Wer die historischen Romane von Petra Schier kennt, der weiß, dass ihre Recherchen fundiert sind. Trotzdem lässt sie die Sprechweise der handelnden Figuren modern erscheinen. Die typisch mittelalterliche Stimmung geht dennoch nicht verloren, da es Petra Schier als Autorin gelingt, ihre Recherchen lebendig und authentisch in ihre Handlung einzuflechten.

Auf diese Weise holt mich der Roman ab, informiert mich über das mittelalterliche Leben und weiß mich zu unterhalten. Die vergleichsweise moderne Ausdrucksweise sorgt dafür, dass der Roman leicht zu lesen ist, so dass ich mich als Leserin auf die emotionalen Facetten des Romans einlassen kann.

Die Art, wie die Autorin ihre Figuren handeln lässt, ist authentisch und lebendig. Betrachtet man diese Vorzüge des Romans, so wird deutlich, dass diese Geschichte als Teil der Trilogie absolut lesenswert ist.

“Die Bastardtochter”: Koblenz im Mittelalter

Koblenz ist eine Stadt im deutschen Bundesland Rheinland-Pfalz. Es liegt am Zusammenfluss von Mosel und Rhein. Koblenz wurde im 8. Jahrhundert v. Chr. von den Kelten gegründet. Der Name Koblenz leitet sich vom keltischen Wort für „Zusammenfluss“ ab. Im 1. Jahrhundert v. Chr. wurde Koblenz von den Römern erobert.

Im Mittelalter war Koblenz eine wichtige Stadt im Heiligen Römischen Reich. Sie lag am Rhein und diente als wichtige Handelsroute zwischen Deutschland und anderen Teilen Europas.

Im 13. Jahrhundert wurde die Stadt von mongolischen Invasoren geplündert, aber sie erholte sich bald und florierte weiter. Im 16. Jahrhundert gehörte Koblenz zu den Städten, in denen protestantische reformatorische Ideen erstmals Fuß fassten.

Im Mittelalter war Koblenz eine wichtige Stadt im Heiligen Römischen Reich. Sie lag am Rhein und diente als wichtiger Handelsweg zwischen Deutschland und anderen Teilen Europas.

Koblenz war in dieser Zeit bekannt für seinen großen Marktplatz, der Treffpunkt für Kaufleute und Händler aus aller Welt war. Auf dem Marktplatz fanden auch viele Feste und Feiern statt.

Koblenz war auch die Heimat vieler Kirchen und Klöster. Die Stadt war ein religiöses Zentrum der Region und zog Pilger aus ganz Europa an.

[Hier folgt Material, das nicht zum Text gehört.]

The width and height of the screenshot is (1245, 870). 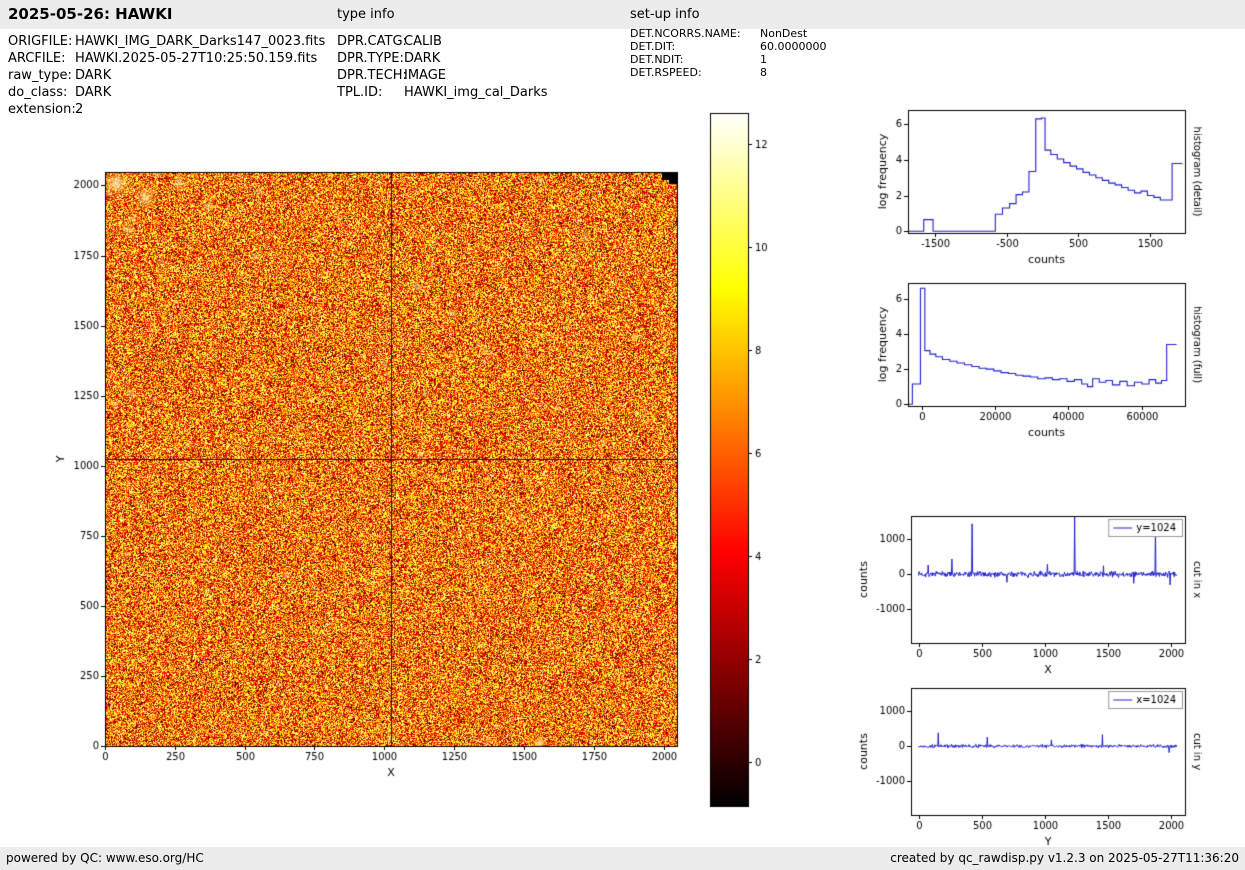 I want to click on type-info-heading: type info, so click(x=366, y=14).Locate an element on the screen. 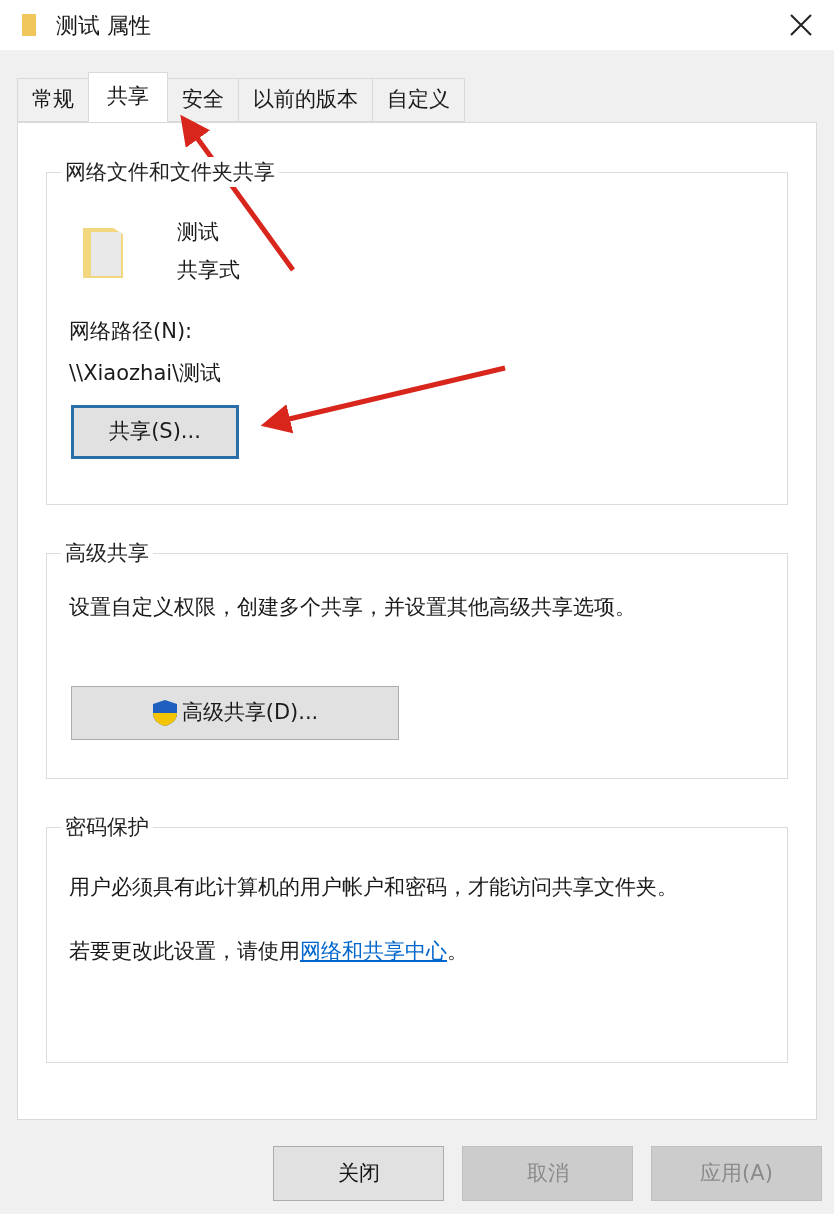 Image resolution: width=834 pixels, height=1214 pixels. tab: 以前的版本 is located at coordinates (306, 100).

Über die Autorin Petra Schier

“Petra Schier, Jahrgang 1978, lebt mit ihrem Mann und einem Schäferhund in einer kleinen Gemeinde in der Eifel. Sie studierte Geschichte und Literatur und arbeitet seit 2005 als freie Autorin. Ihre historischen Romane, darunter die Reihe um die Apothekerin Adelina, vereinen spannende Fiktion mit genau recherchierten Fakten. Petra Schier ist Mitglied des Vorstands der Autorenvereinigung DELIA.”

Fazit zu “Die Bastardtochter” von Petra Schier

“Die Bastardtochter” von Petra Schier ist ein starker Abschlussband der Kreuz-Trilogie. Obwohl Ennelyns Geschichte sich deutlich von den vorangegangen Romanen unterscheidet, passt sie gut zu den übrigen Teilen. Da die Geschichte ein offenes Ende aufweist, hoffte ich natürlich auf eine Fortsetzung.

Doch anstelle eines vierten Bands werden die Ereignisse um die Familien von Manten, Wied und Bongart in einer weiteren Trilogie fortgesetzt. Ich freue mich also auf die Pilger-Trilogie und hoffe, es geht spannend weiter.

Es ist jedoch davon auszugehen, dass wir nicht alle alten Weggefährten dieser Trilogie in der nächsten wiedersehen. Schließlich werden beide Koblenz-Trilogien in sich geschlossen sein.